Reproduce exactly, and only, the lines of the material below running from the line bearing "Task: Switch to list view" through the line bearing "The image size is (2156, 924).". Leave any pictures out.

> _Provided entries_
=== Begin Enclosure ===

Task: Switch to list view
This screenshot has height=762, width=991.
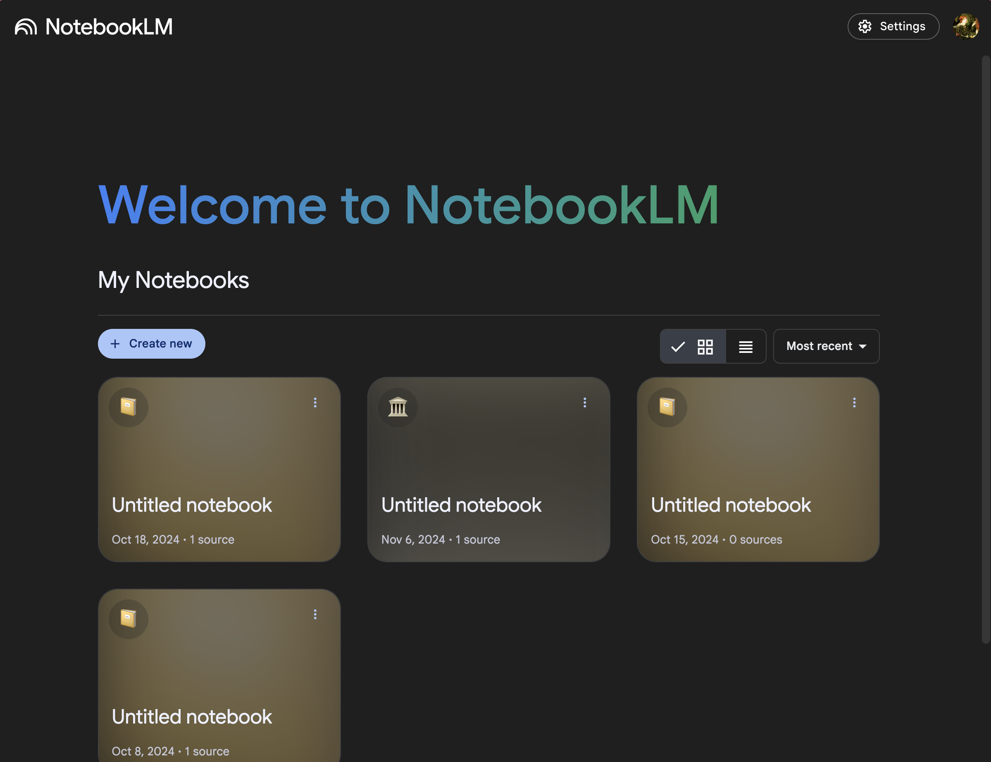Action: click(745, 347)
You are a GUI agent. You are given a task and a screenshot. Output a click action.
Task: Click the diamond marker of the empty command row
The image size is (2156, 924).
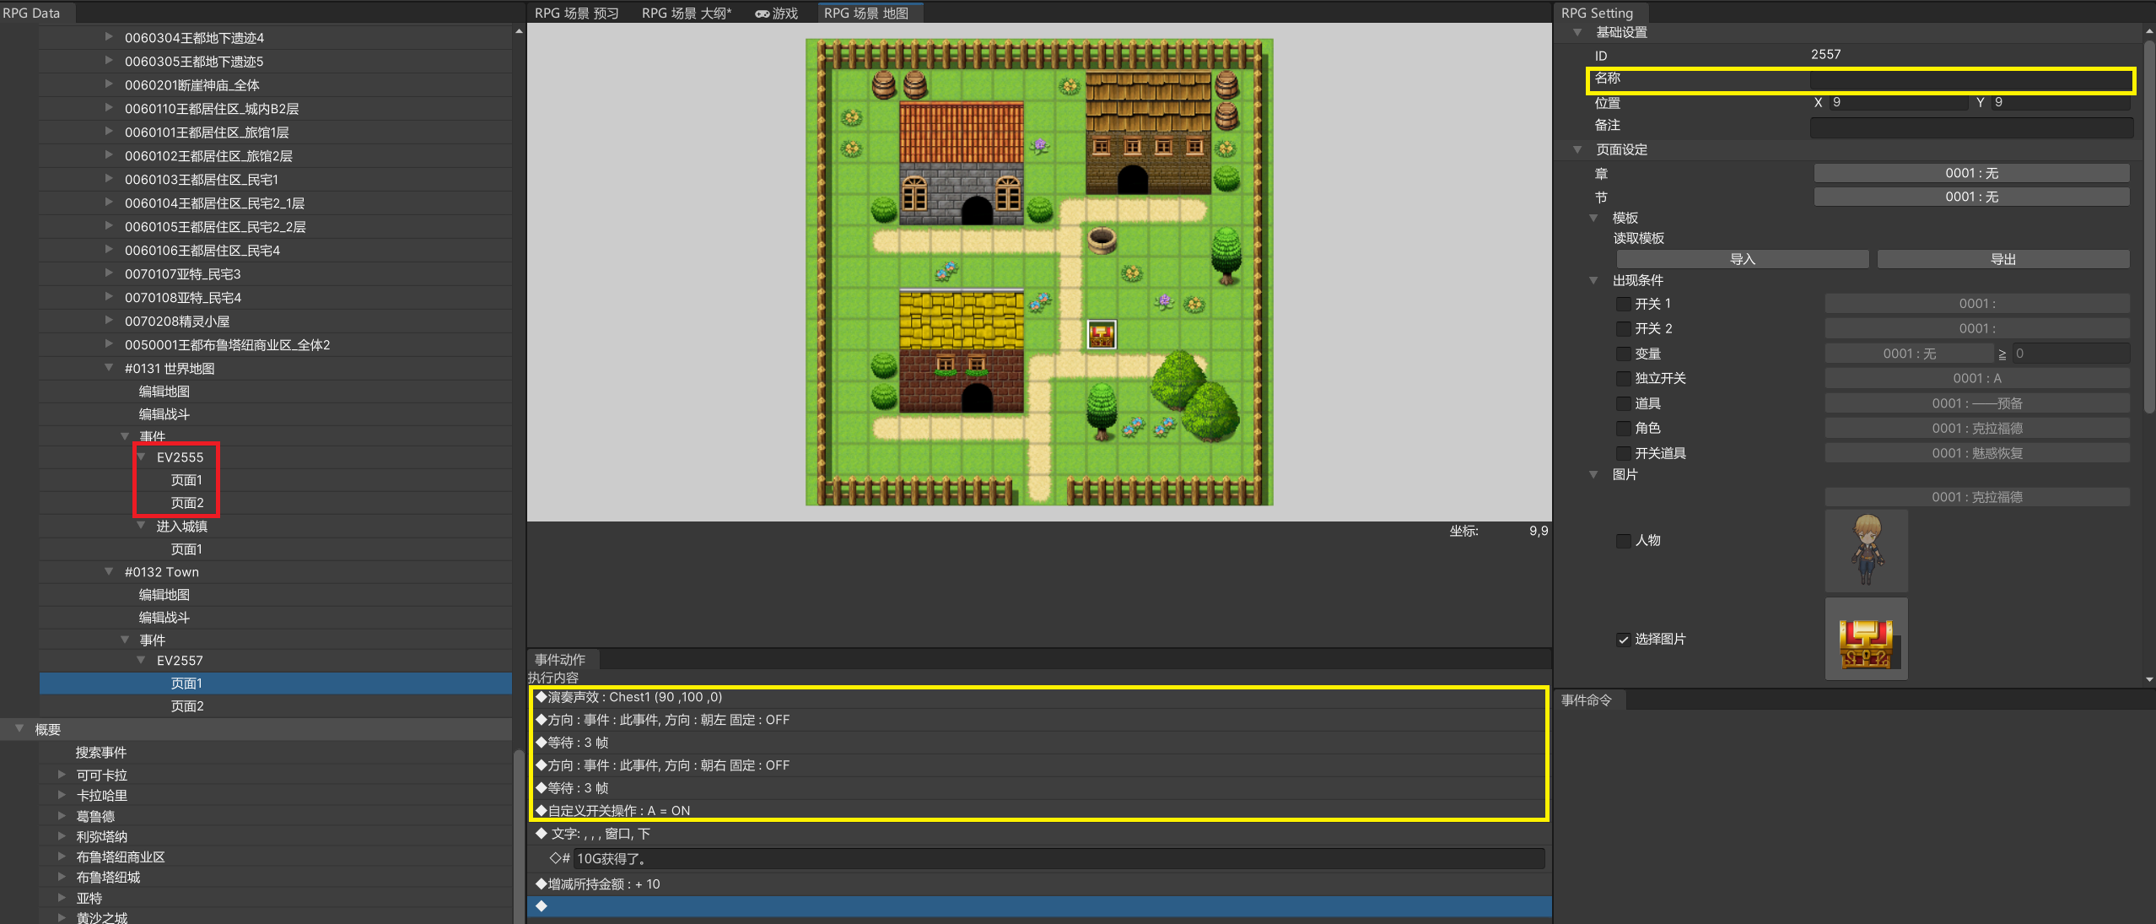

=== End Enclosure ===
=== Begin Enclosure ===

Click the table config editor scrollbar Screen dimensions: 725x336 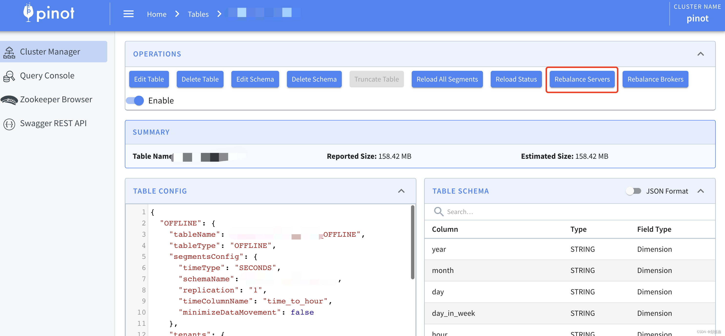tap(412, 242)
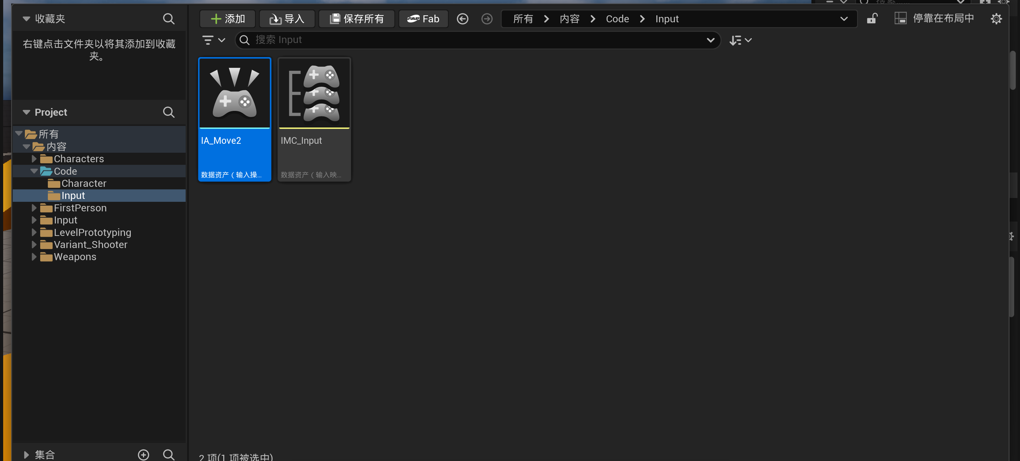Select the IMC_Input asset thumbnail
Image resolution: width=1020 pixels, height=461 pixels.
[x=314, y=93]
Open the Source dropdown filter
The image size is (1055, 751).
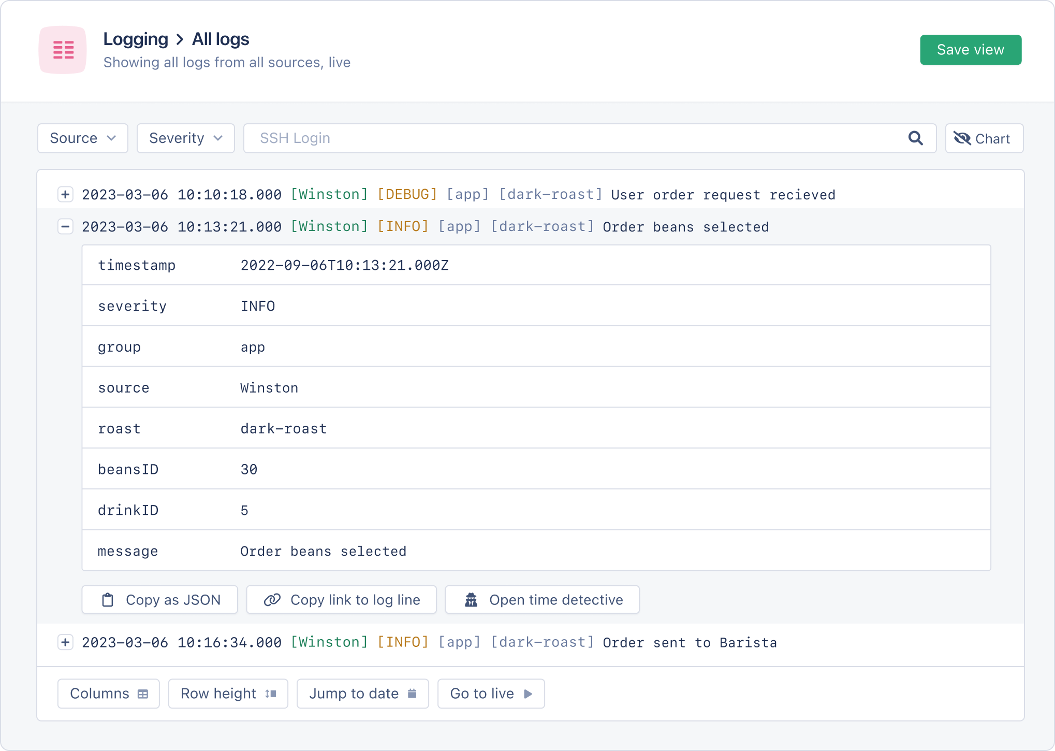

=== End Enclosure ===
=== Begin Enclosure ===

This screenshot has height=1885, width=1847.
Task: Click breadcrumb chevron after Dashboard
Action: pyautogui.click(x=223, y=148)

=== End Enclosure ===

> _Exercise output_
Task: Switch to list view
This screenshot has height=762, width=991.
Action: click(745, 347)
You are a GUI agent. You are given a task and a screenshot. Output a click action.
Task: Click the diamond marker of the empty command row
The image size is (2156, 924).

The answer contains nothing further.